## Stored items

--------------------

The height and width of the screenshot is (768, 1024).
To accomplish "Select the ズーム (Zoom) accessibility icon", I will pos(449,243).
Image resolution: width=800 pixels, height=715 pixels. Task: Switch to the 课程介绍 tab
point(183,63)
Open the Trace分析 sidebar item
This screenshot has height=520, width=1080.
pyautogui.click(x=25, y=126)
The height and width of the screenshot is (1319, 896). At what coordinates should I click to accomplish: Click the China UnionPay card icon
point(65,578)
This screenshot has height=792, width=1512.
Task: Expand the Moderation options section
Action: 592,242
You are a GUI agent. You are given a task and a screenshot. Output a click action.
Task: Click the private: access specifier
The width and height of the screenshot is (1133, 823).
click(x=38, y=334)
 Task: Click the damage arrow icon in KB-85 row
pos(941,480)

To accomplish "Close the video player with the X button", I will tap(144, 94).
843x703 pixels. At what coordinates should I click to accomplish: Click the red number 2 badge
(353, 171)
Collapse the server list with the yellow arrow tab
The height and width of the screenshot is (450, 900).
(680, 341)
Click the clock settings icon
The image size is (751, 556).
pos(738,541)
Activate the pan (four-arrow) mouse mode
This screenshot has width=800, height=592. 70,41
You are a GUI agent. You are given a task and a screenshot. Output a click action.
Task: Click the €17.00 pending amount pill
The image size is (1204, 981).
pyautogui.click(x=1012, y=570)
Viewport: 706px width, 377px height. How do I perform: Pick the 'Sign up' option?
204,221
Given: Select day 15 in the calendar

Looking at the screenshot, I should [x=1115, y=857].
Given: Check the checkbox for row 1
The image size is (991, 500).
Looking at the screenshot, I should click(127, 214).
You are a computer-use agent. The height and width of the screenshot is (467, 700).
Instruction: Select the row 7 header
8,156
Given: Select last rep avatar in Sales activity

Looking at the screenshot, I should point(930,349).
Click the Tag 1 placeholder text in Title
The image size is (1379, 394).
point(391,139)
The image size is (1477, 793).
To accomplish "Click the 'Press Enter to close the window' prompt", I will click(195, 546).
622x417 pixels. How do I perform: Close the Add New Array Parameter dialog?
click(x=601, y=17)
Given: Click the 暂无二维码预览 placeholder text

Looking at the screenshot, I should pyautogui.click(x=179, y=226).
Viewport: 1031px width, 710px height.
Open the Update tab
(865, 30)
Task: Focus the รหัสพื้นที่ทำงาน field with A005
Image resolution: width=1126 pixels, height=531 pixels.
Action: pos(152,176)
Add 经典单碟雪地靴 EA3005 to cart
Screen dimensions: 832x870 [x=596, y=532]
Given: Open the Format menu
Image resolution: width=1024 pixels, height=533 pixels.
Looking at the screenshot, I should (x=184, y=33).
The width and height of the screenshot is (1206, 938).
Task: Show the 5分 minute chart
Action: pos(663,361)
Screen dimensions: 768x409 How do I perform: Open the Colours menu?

--------------------

## Required work
Copy every record shown above, exactly and completely.

## Exercise solution
The height and width of the screenshot is (768, 1024).
To accomplish "Select the ズーム (Zoom) accessibility icon", I will pos(449,243).
Image resolution: width=800 pixels, height=715 pixels. Task: Switch to the 课程介绍 tab
point(183,63)
Open the Trace分析 sidebar item
This screenshot has height=520, width=1080.
pyautogui.click(x=25, y=126)
The height and width of the screenshot is (1319, 896). At what coordinates should I click to accomplish: Click the China UnionPay card icon
point(65,578)
This screenshot has height=792, width=1512.
Task: Expand the Moderation options section
Action: 592,242
You are a GUI agent. You are given a task and a screenshot. Output a click action.
Task: Click the private: access specifier
The width and height of the screenshot is (1133, 823).
click(x=38, y=334)
 Task: Click the damage arrow icon in KB-85 row
pos(941,480)

To accomplish "Close the video player with the X button", I will tap(144, 94).
843x703 pixels. At what coordinates should I click to accomplish: Click the red number 2 badge
(353, 171)
Collapse the server list with the yellow arrow tab
The height and width of the screenshot is (450, 900).
(680, 341)
Click the clock settings icon
The image size is (751, 556).
pos(738,541)
Activate the pan (four-arrow) mouse mode
This screenshot has width=800, height=592. 70,41
You are a GUI agent. You are given a task and a screenshot. Output a click action.
Task: Click the €17.00 pending amount pill
The image size is (1204, 981).
pyautogui.click(x=1012, y=570)
Viewport: 706px width, 377px height. How do I perform: Pick the 'Sign up' option?
204,221
Given: Select day 15 in the calendar

Looking at the screenshot, I should [x=1115, y=857].
Given: Check the checkbox for row 1
The image size is (991, 500).
Looking at the screenshot, I should click(127, 214).
You are a computer-use agent. The height and width of the screenshot is (467, 700).
Instruction: Select the row 7 header
8,156
Given: Select last rep avatar in Sales activity

Looking at the screenshot, I should point(930,349).
Click the Tag 1 placeholder text in Title
The image size is (1379, 394).
point(391,139)
The image size is (1477, 793).
To accomplish "Click the 'Press Enter to close the window' prompt", I will click(195, 546).
622x417 pixels. How do I perform: Close the Add New Array Parameter dialog?
click(x=601, y=17)
Given: Click the 暂无二维码预览 placeholder text

Looking at the screenshot, I should pyautogui.click(x=179, y=226).
Viewport: 1031px width, 710px height.
Open the Update tab
(865, 30)
Task: Focus the รหัสพื้นที่ทำงาน field with A005
Image resolution: width=1126 pixels, height=531 pixels.
Action: pos(152,176)
Add 经典单碟雪地靴 EA3005 to cart
Screen dimensions: 832x870 [x=596, y=532]
Given: Open the Format menu
Image resolution: width=1024 pixels, height=533 pixels.
Looking at the screenshot, I should (x=184, y=33).
The width and height of the screenshot is (1206, 938).
Task: Show the 5分 minute chart
Action: pos(663,361)
Screen dimensions: 768x409 How do I perform: Open the Colours menu?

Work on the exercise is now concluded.